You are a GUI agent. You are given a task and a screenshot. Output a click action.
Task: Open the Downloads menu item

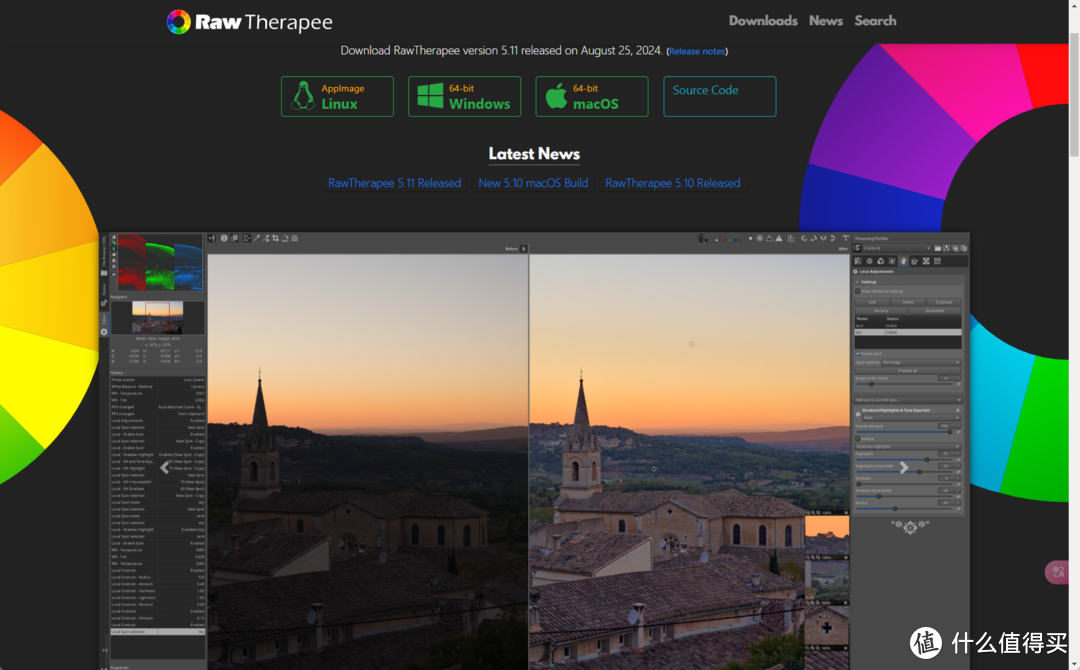pyautogui.click(x=762, y=21)
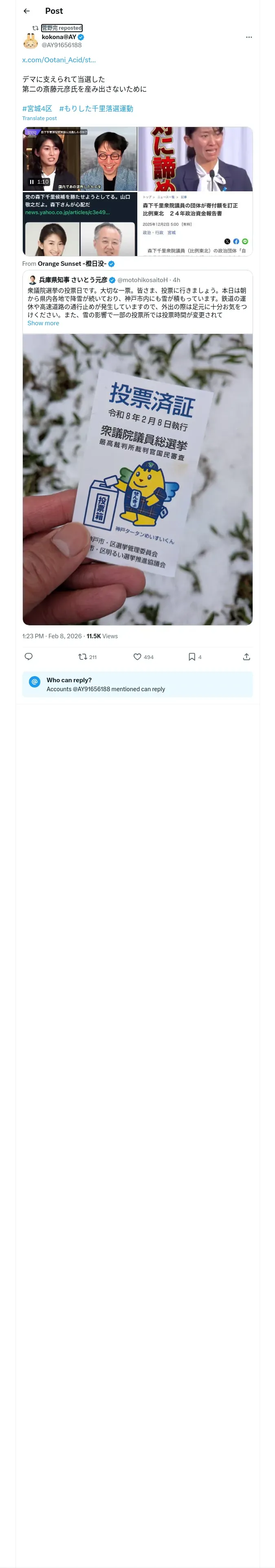Viewport: 275px width, 1568px height.
Task: Click Translate post
Action: click(x=40, y=118)
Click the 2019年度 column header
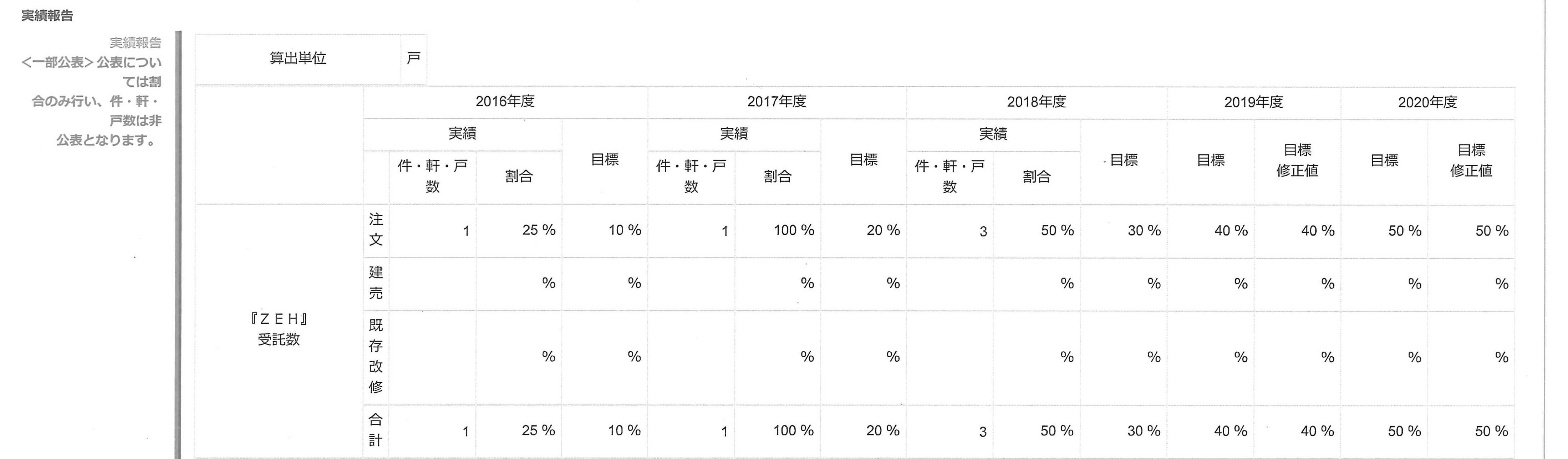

WORK TO BE COMPLETED:
Print the whole listing exactly. No pictures belong in the copy.

ANSWER SECTION:
You are a GUI agent. You are given a task and a screenshot. Output a click action.
Task: Open the Downloads menu item

pyautogui.click(x=762, y=21)
Viewport: 275px width, 1568px height.
Task: Click Translate post
Action: click(x=40, y=118)
Click the 2019年度 column header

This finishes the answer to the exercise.